Dans la présente affaire, le syndicat a commis une erreur administrative involontaire et non entièrement éclaircie, à son bureau de Toronto, lorsqu’il a voulu contester la décision de l’employeur de congédier une employée. Il ne s’agit pas d’un cas où le syndicat a omis d’agir ou de faire le compte de jours. Il a agi mais, ce faisant, a commis une erreur. Les conséquences de cette erreur pour Brenda Haley sont très graves, surtout si l’on tient compte du fait que le retard n’est que de quelques jours et que les lettres des 17 et 21 septembre étaient identiques. Cependant, une erreur aussi innocente n’équivaut pas, à notre avis, à un manquement du devoir de représentation juste prévu à l’article 136.1. La plainte est par conséquent rejetée. Étant donné notre décision sur le bien-fondé de la plainte, nous ne jugeons pas nécessaire de trancher la question de sa recevabilité.

Notre collègue arrive à une conclusion contraire en raison de son opinion différente sur la responsabilité du syndicat. Notre divergence d’opinion découle d’une interprétation différente des politiques et des lois. La procédure de révision adoptée par le Conseil en séance plénière dans British Columbia Telephone Company, 38 di 124; [1980] 1 Can LRBR 340 et 80 CLLC 16,008 a été établie pour de telles circonstances. Brenda Haley peut, si elle le désire, se prévaloir de ce recours pour faire réviser notre décision.

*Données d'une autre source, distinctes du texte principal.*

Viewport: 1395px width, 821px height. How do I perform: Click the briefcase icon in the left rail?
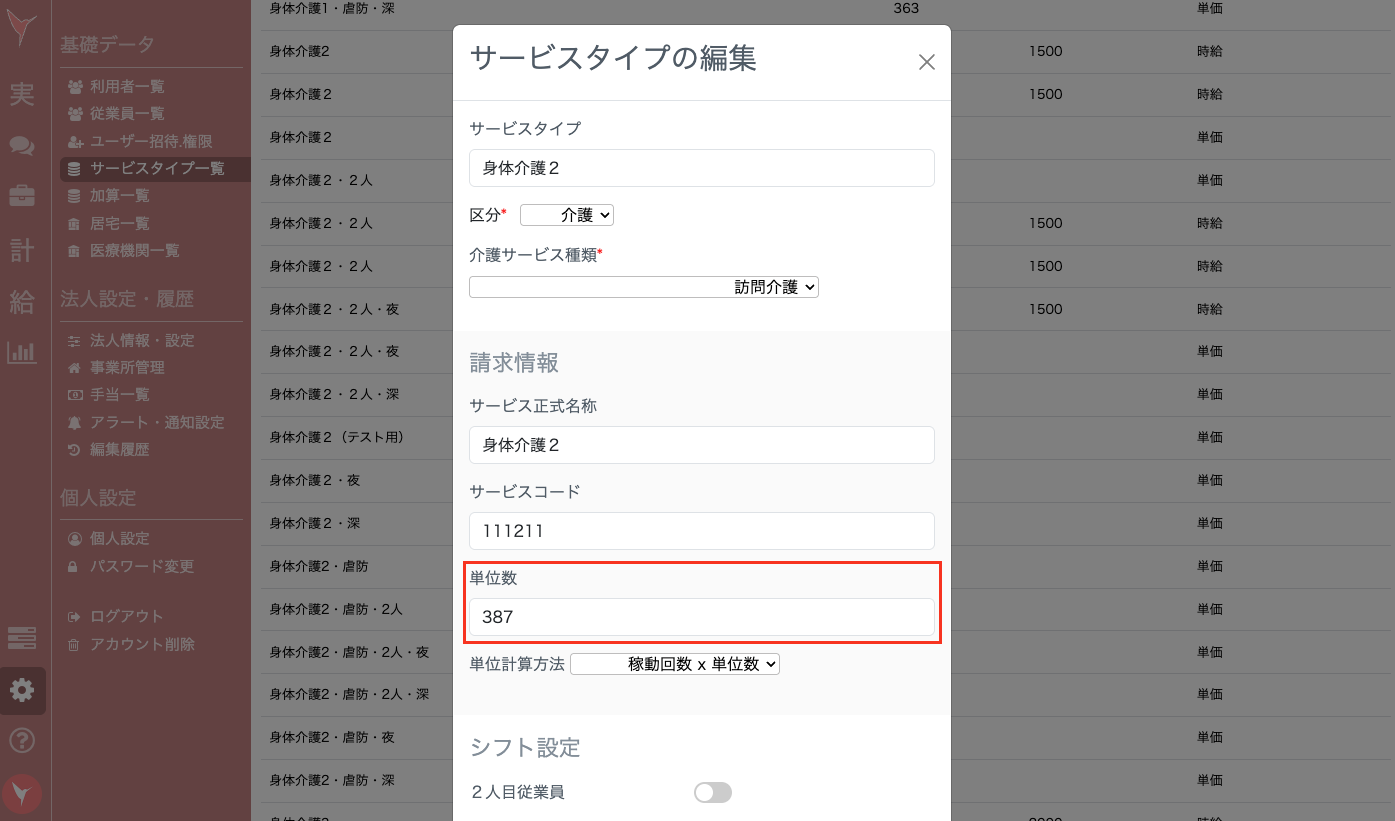[x=22, y=197]
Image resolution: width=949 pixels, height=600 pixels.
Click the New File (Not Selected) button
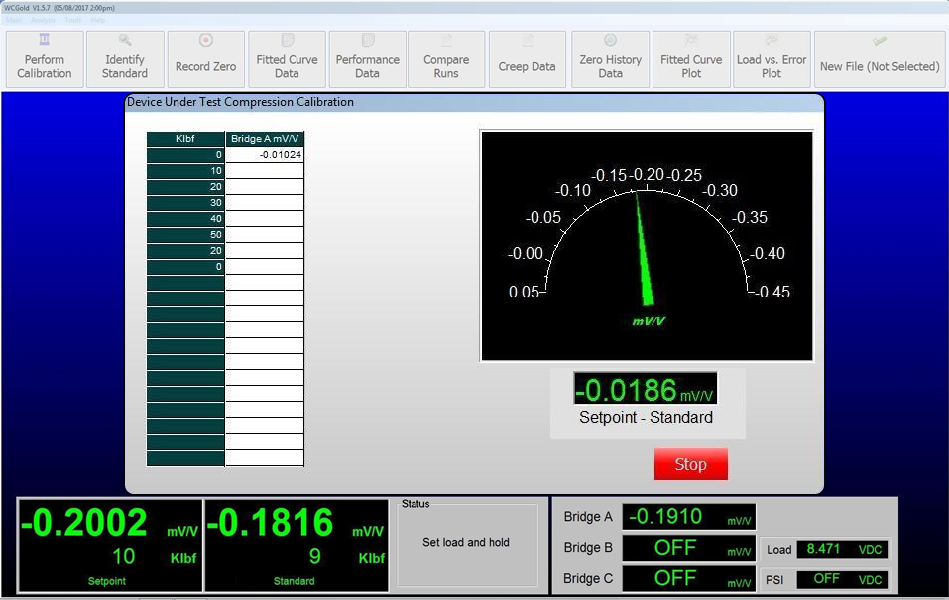[879, 60]

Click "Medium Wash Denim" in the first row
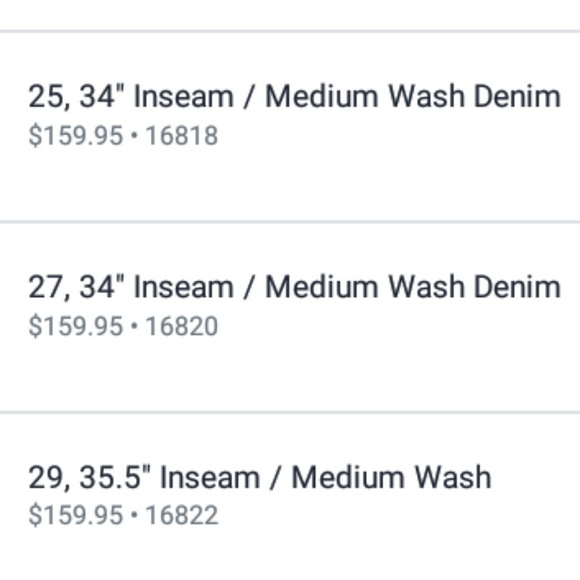point(413,97)
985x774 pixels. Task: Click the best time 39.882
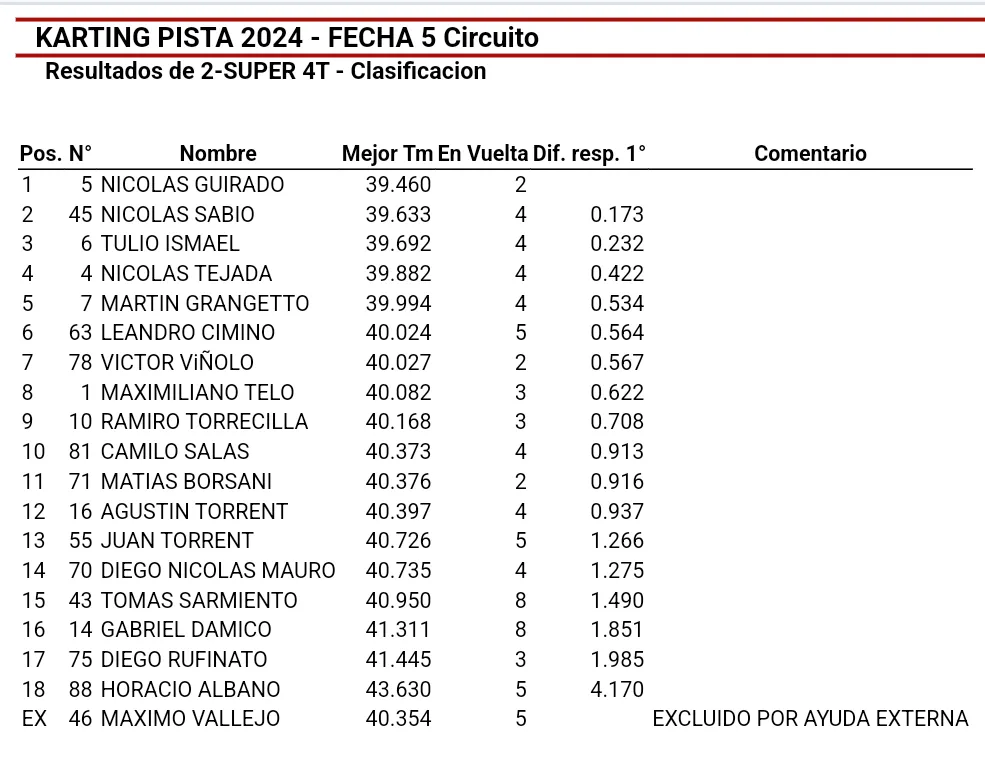(x=398, y=274)
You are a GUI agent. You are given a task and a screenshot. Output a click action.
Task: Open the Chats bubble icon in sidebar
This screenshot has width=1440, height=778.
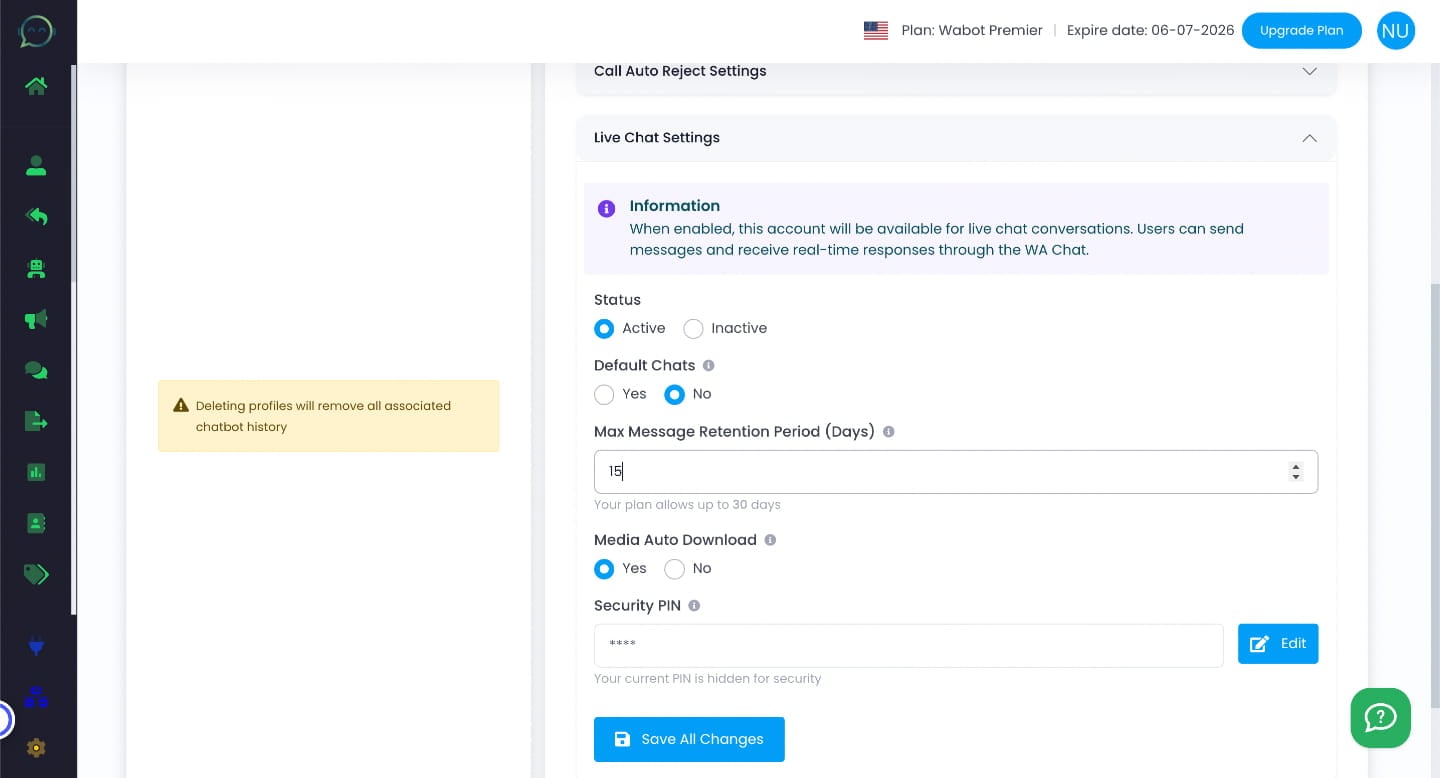(36, 370)
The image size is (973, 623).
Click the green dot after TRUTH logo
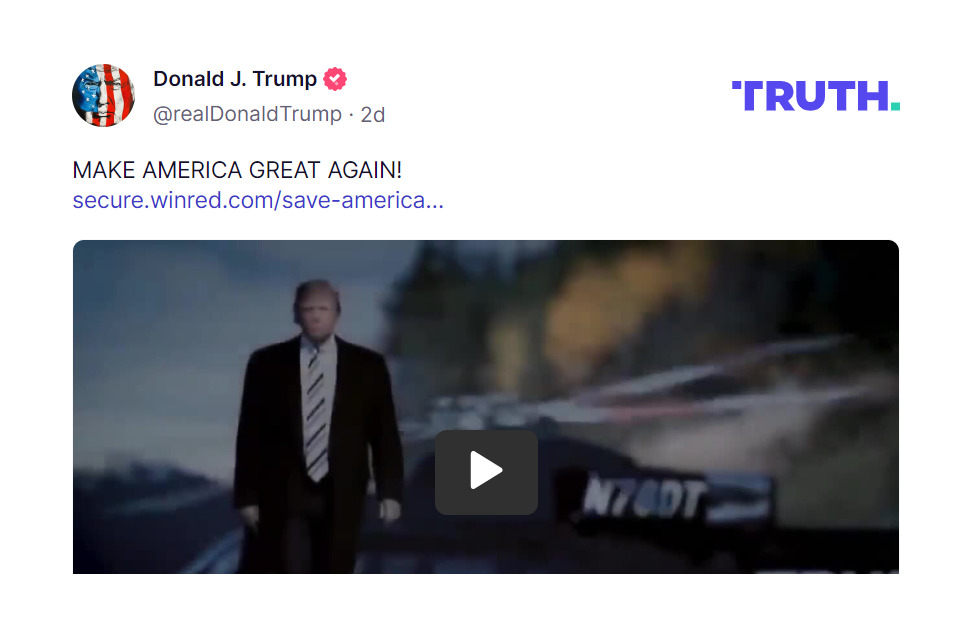tap(895, 106)
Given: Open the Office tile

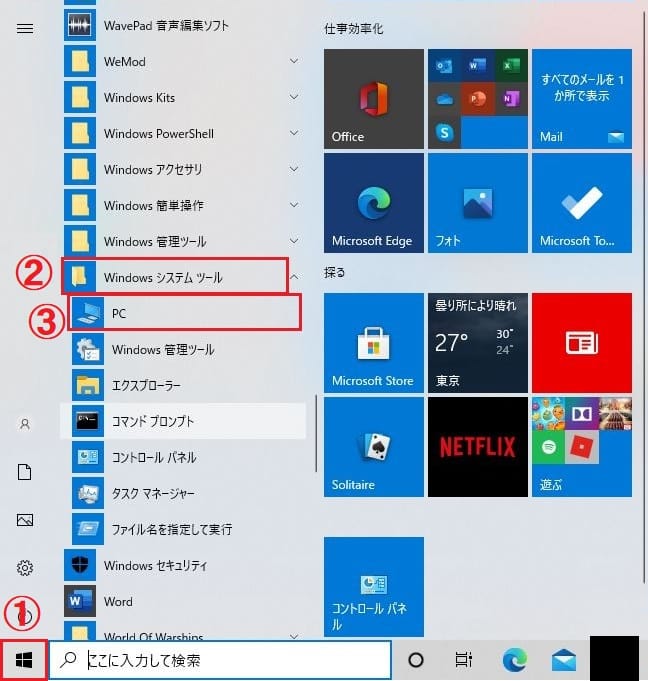Looking at the screenshot, I should pyautogui.click(x=373, y=98).
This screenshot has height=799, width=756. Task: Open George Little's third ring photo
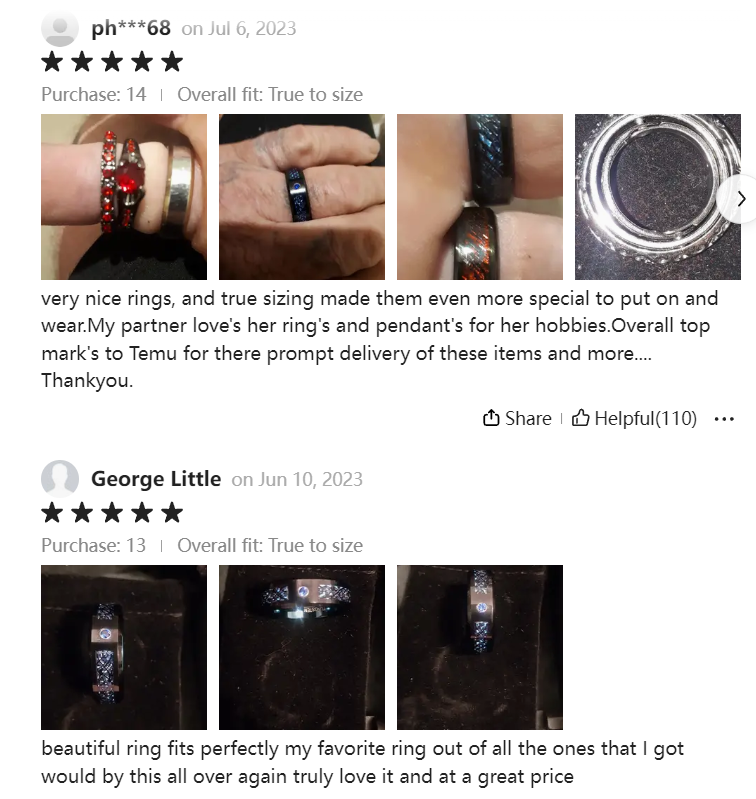(x=480, y=647)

(Haley 271, précitée, pages 307; 510; et 409-410)

[27] Selon l’opinion dissidente dans Haley 271, précitée, l’omission du syndicat allait plus loin que l’erreur d’un employé de bureau; on estimait qu’il s’agissait d’un symptôme de la façon superficielle dont l’affaire avait été considérée par le syndicat. On a entre autres dit ceci :

Bien que le syndicat ait renvoyé le grief à l’arbitrage et se soit efforcé de réparer ses torts, il doit quand même être tenu responsable de ce qu’il a fait entre le 5 et le 20 septembre 1979. De toute évidence, il ne s’est pas arrêté sérieusement aux difficultés de Mme Haley et il n’a pas agi comme celle-ci aurait pu s’attendre étant donné la gravité de la situation. J’estime que le syndicat a manqué à son devoir de représenter Mme Haley tel que l’énonce l’article 136.1 du Code.

(pages 310; 513; et 411)

[28] Bien que le banc majoritaire ayant rendu la décision Haley 304, précitée, ait rejeté la demande de Mme Haley, il prend la peine de préciser que chaque cas doit être jugé selon le bien-fondé de la plainte et ses circonstances propres. Le banc a dit ceci :

Pour nous, le sérieux du grief est nettement important. Et c’est reflété par notre usage du critère des facteurs majeurs affectant la carrière d’un employé dans une entreprise. Le niveau de compétence du représentant syndical et les moyens que le syndicat lui fournit pour s’acquitter de ses fonctions sont également des considérations factuelles pertinentes. Ces faits ainsi que les autres faits pertinents dans une cause formeront la base permettant dans chaque cas de décider s’il s’agissait d’une représentation gravement négligente, arbitraire, discriminatoire ou encore de mauvaise foi, donc, une représentation injuste. Ce genre de jugement individuel doit se faire à partir des faits dans chaque cas. Nous n’établissons aucunement comme règle que le fait d’omettre de respecter un délai ou de commettre une autre erreur de procédure constitue négligence grave dans n’importe quelle circonstance. Par conséquent, nous n’acceptons pas l’argument avancé par Brenda Haley au sujet d’une politique concernant le devoir de représentation juste.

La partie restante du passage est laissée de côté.